* begin Entries *

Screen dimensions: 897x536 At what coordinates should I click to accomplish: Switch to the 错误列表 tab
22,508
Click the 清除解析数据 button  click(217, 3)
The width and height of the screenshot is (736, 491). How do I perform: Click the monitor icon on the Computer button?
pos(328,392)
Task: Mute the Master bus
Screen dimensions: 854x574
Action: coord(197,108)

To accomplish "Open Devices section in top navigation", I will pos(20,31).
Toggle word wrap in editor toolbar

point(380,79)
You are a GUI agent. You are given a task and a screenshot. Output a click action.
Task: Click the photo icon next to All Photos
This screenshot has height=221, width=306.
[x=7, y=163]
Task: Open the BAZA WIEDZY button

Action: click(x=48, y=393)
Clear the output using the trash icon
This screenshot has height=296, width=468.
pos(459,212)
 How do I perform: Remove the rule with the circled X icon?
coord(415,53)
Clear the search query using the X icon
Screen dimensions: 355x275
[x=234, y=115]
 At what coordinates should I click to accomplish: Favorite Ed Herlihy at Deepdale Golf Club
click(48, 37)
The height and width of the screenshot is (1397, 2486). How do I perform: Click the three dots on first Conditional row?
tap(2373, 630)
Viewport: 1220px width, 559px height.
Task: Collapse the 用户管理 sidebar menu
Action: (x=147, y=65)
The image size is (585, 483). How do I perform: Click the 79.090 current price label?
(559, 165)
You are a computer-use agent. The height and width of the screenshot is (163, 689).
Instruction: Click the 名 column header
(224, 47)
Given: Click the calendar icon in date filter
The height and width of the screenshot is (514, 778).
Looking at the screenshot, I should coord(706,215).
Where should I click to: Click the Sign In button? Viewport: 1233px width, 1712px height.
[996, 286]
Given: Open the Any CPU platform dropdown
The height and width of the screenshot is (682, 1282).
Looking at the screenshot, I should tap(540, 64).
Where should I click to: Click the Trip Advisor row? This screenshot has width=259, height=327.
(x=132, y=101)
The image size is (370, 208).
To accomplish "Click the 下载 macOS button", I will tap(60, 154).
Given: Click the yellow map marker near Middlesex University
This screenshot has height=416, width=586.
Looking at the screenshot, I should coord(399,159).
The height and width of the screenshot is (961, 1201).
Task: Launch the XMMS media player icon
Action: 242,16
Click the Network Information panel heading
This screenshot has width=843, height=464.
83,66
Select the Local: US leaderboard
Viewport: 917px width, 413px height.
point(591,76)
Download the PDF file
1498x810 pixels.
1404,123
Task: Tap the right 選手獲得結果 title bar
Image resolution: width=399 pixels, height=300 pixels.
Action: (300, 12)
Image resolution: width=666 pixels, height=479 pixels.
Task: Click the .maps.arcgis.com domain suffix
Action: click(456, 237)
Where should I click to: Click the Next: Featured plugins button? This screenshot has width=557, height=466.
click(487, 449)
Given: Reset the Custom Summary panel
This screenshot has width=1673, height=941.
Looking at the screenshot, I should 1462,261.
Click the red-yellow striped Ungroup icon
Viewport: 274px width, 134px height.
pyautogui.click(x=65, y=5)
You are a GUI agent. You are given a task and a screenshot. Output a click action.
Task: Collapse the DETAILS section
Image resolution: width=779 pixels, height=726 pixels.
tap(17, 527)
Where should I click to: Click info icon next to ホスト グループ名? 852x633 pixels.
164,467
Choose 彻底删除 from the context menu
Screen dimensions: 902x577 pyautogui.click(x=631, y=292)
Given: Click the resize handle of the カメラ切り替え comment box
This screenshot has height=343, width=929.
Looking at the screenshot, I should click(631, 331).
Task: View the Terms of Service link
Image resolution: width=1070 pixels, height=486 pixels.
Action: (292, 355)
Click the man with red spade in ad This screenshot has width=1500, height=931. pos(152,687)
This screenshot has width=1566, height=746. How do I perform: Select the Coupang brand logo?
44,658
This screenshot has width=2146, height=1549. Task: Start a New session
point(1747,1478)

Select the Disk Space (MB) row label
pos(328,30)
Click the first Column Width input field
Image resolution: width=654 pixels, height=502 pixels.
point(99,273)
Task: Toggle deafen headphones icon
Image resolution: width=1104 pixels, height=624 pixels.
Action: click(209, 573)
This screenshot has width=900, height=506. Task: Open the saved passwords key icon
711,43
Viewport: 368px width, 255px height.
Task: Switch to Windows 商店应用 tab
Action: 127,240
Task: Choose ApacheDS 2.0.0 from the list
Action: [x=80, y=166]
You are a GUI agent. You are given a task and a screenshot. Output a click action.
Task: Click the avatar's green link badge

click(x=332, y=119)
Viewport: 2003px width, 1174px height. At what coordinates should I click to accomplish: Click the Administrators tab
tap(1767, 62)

* end Entries *

Instruction -
Print verbatim everything from the line containing "Given: Click the resize" down to the last of the items, with both ends included.

Solved exercise -
Given: Click the resize handle of the カメラ切り替え comment box
This screenshot has height=343, width=929.
Looking at the screenshot, I should click(631, 331).
Task: View the Terms of Service link
Image resolution: width=1070 pixels, height=486 pixels.
Action: (292, 355)
Click the man with red spade in ad This screenshot has width=1500, height=931. pos(152,687)
This screenshot has width=1566, height=746. How do I perform: Select the Coupang brand logo?
44,658
This screenshot has width=2146, height=1549. Task: Start a New session
point(1747,1478)

Select the Disk Space (MB) row label
pos(328,30)
Click the first Column Width input field
Image resolution: width=654 pixels, height=502 pixels.
point(99,273)
Task: Toggle deafen headphones icon
Image resolution: width=1104 pixels, height=624 pixels.
Action: click(209, 573)
This screenshot has width=900, height=506. Task: Open the saved passwords key icon
711,43
Viewport: 368px width, 255px height.
Task: Switch to Windows 商店应用 tab
Action: 127,240
Task: Choose ApacheDS 2.0.0 from the list
Action: [x=80, y=166]
You are a GUI agent. You are given a task and a screenshot. Output a click action.
Task: Click the avatar's green link badge

click(x=332, y=119)
Viewport: 2003px width, 1174px height. At what coordinates should I click to accomplish: Click the Administrators tab
tap(1767, 62)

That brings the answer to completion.